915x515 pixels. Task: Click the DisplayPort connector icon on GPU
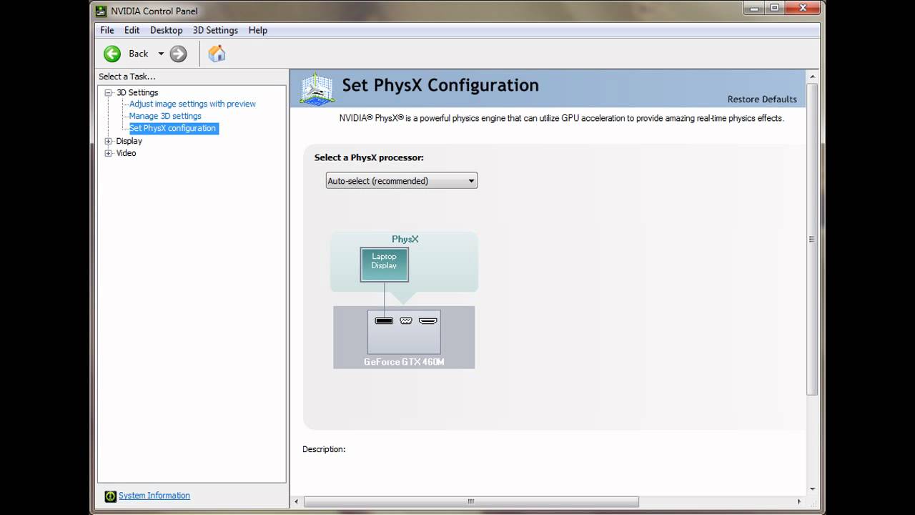point(384,320)
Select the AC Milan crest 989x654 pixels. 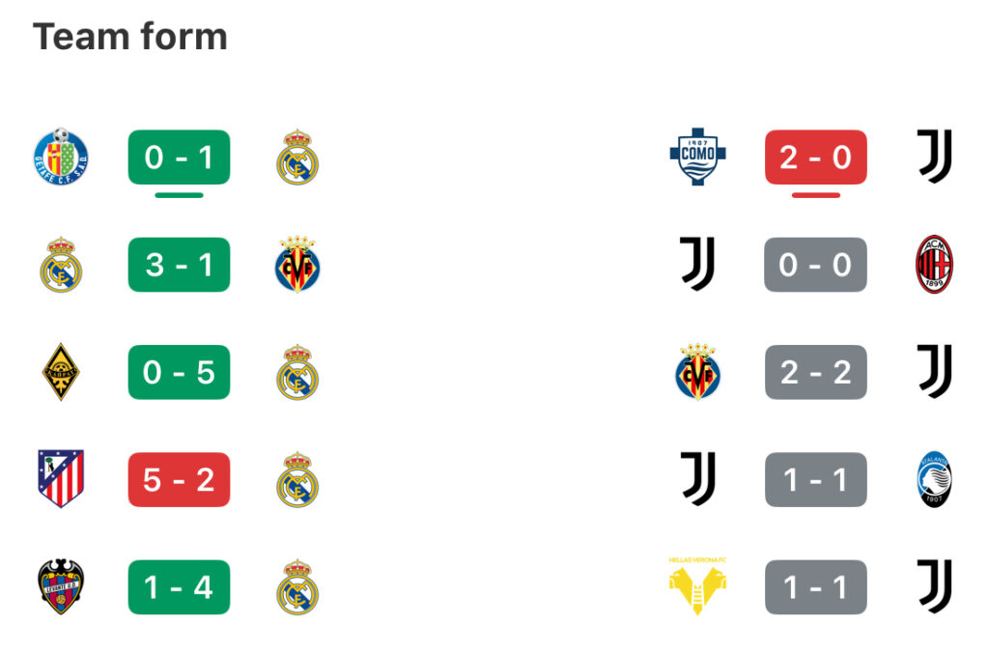tap(934, 264)
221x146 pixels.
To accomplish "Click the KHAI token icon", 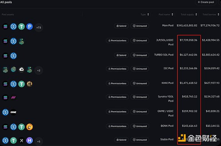I will 29,84.
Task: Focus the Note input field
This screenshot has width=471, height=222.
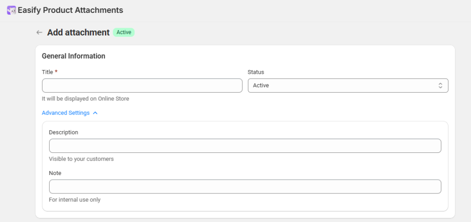Action: coord(245,187)
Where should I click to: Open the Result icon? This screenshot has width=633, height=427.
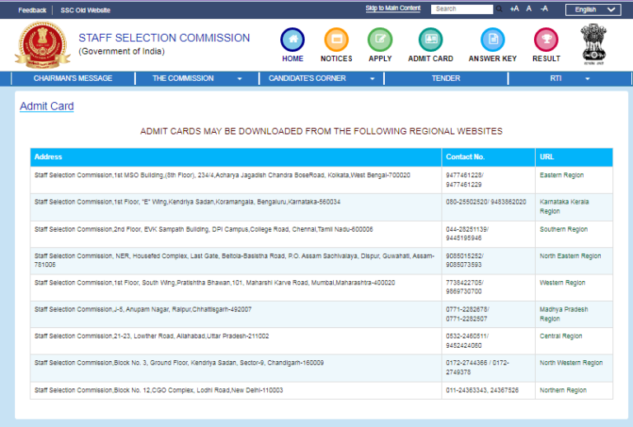point(546,40)
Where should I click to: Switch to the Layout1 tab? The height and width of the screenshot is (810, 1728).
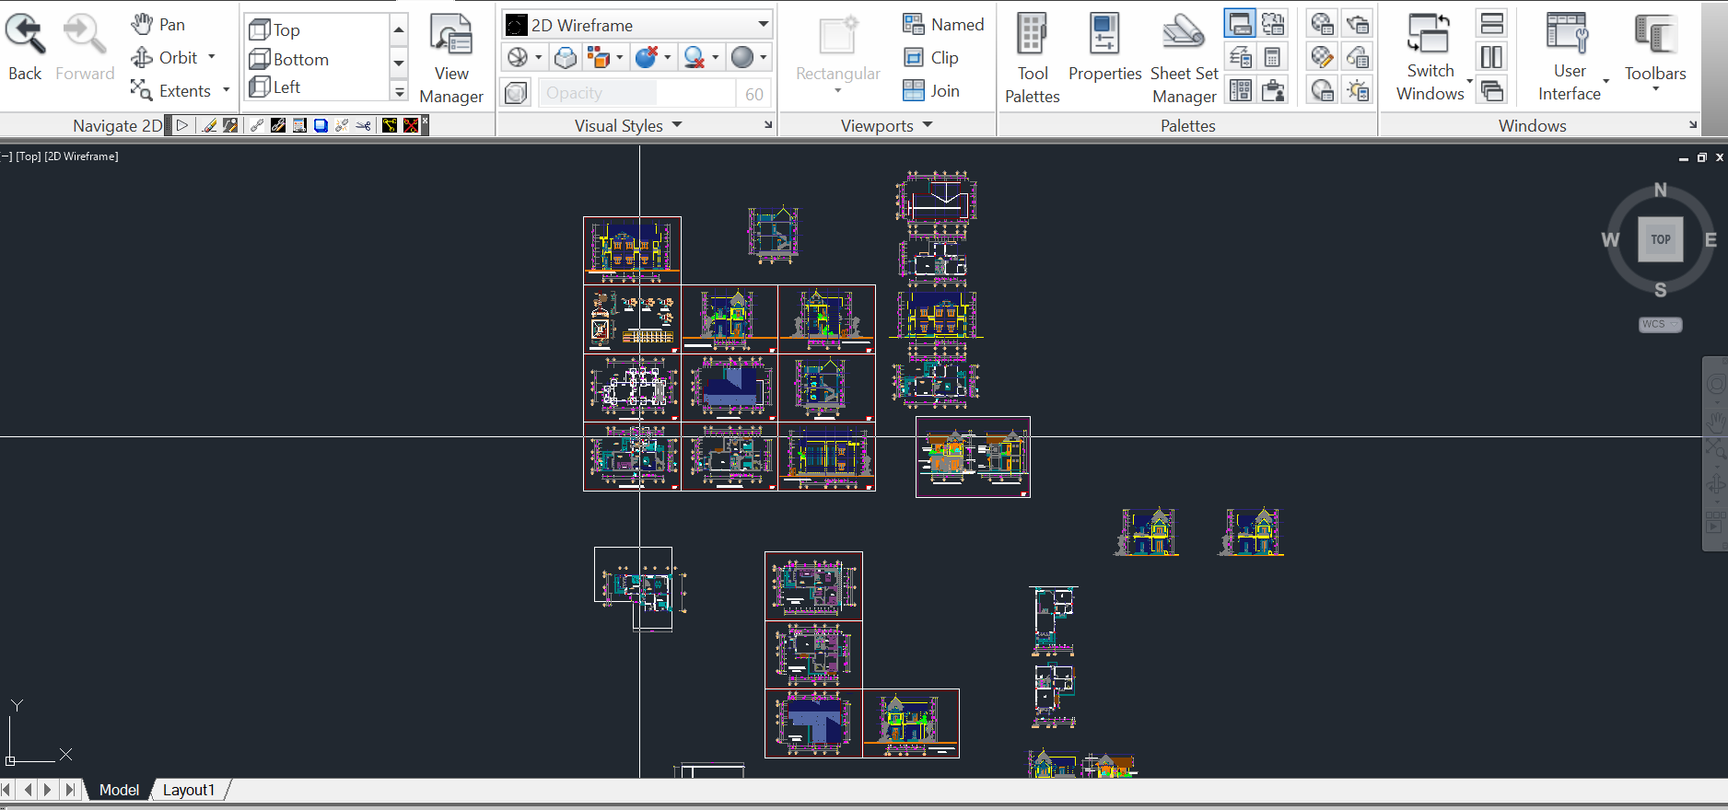pyautogui.click(x=189, y=790)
::::
**Aim of the exercise:**
The lines to retype run from the one containing "Where should I click to: Switch" through the last line of the records above; write them exactly and skip the pictures.

**Task answer:**
Where should I click to: Switch to the Layout1 tab? The height and width of the screenshot is (810, 1728).
pyautogui.click(x=189, y=790)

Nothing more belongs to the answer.